Updated: Oct 28, 2019
Hello fellow readers,
I was approached by a few individuals stuck in this situation and rather than addressing one at a time; I always prefer to share the knowledge with all just in case someone else might need help now or in the future.
A student or young graduate's life is full of turmoil and trust me, I am going through the same process, running into such circumstances are a great way to learn valuable lessons.
Now, if you are sandwiched in a scenario where your landlord is not giving you your deposit back or all of a sudden increases the rent - you need not worry!
In many instances, it simply is a misunderstanding, hence calm down and try talking to the landlord. If that doesn't work out most private residential tenancies are covered by the:
*Note: All SSA (Student Specific Accommodation ) since July 2019 came under the remit of the Residential Tenancy Board. (This legislation doesn't apply to tenants of local authorities or tenants who sub-rent.)
Please do keep in mind that the law works on hard evidence, thus keep a record of all contact between yourself and your landlord, including copies of all correspondence, documents, repair receipts, photographs of the property prior to your entry, etc.
Should you require any third party's assistance if talking does not resolve the issues, speak to:
Threshold , they are the national housing charity and will be able to guide you and provide information in a private rented housing environment.
If your landlord denies issuing a rent book, you may contact the housing department of your local authority.
Last resort, The Residential Tenancies Board's dispute resolution service.
RTB's Dispute Resolution Service - How it works?
They offer a dispute resolution service to landlords and tenants. Any agreement reached with its help, or adjudicated by it, is legally binding on both parties.

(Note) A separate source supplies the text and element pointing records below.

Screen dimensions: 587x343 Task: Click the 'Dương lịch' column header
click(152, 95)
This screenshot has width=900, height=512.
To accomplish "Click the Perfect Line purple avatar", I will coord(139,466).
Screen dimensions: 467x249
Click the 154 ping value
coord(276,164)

The service covers disputes about deposits, lease terms, termination of tenancies, rent arrears, market rents, complaints by neighbors, breaches of statutory obligations by either landlord or tenant and any other matters related to the tenancy. It can also deal with disputes about terms of a lease or other tenancy agreements that are not specified in the Residential Tenancies Act 2004. You do not need legal representation when taking a case to the RTB.
*Note: You must make your complaint within 28 days of notice/dispute.

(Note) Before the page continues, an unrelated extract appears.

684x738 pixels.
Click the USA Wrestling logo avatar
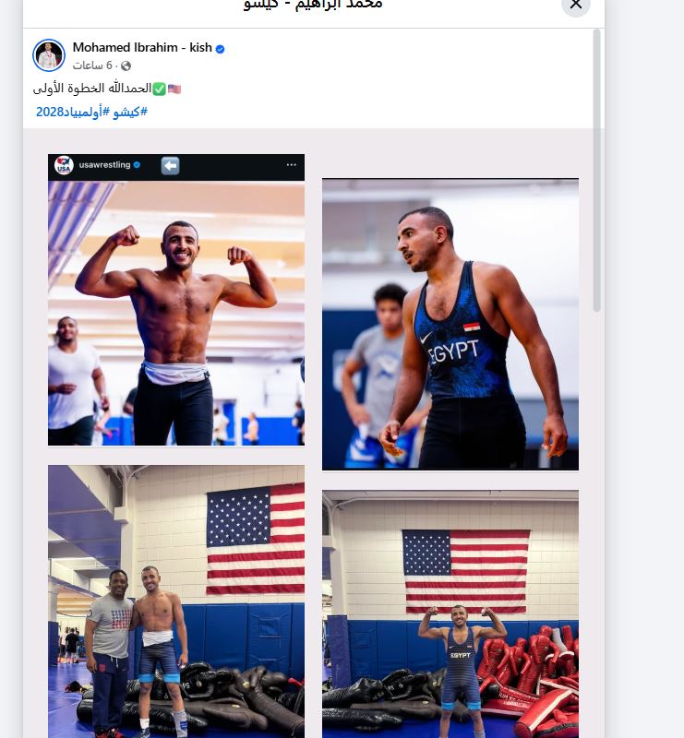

RTB deals all queries in 2 stages:
Stage 1 - mediation or adjudication: an impartial third person will sit down with both parties and try to come up with a mutually beneficial solution either face-to-face or via a series of telephone calls. Post completion a report will be sent out to both and must be accepted or rejected within 10 days; if accepted it becomes legally binding. Else, an adjudicator is appointed to investigate the case fully. Based on the evidence and witnesses of the two parties, the adjudicator decides how the dispute is to be resolved.
Stage 2 - Tenancy Tribunal: a three-person public hearing is held upon the request by either side which must be made within 10 days of the above report where a posted letter notifies you the date, time and venue of the hearing and gives an outline of the dispute and of the procedures for the hearing.
Lastly, if you do not want to go through such a tedious process, you can still report an issue and RTB will investigate certain issues and sanction the landlord if necessary. You can contact the RTB’s Investigations and Sanctions Information Helpline to discuss these concerns or make a formal complaint using the RTB Sanctions and Alleged Breach Complaint form (pdf).
You are not required to make legal representations, however, if you do then it must be at your own expense.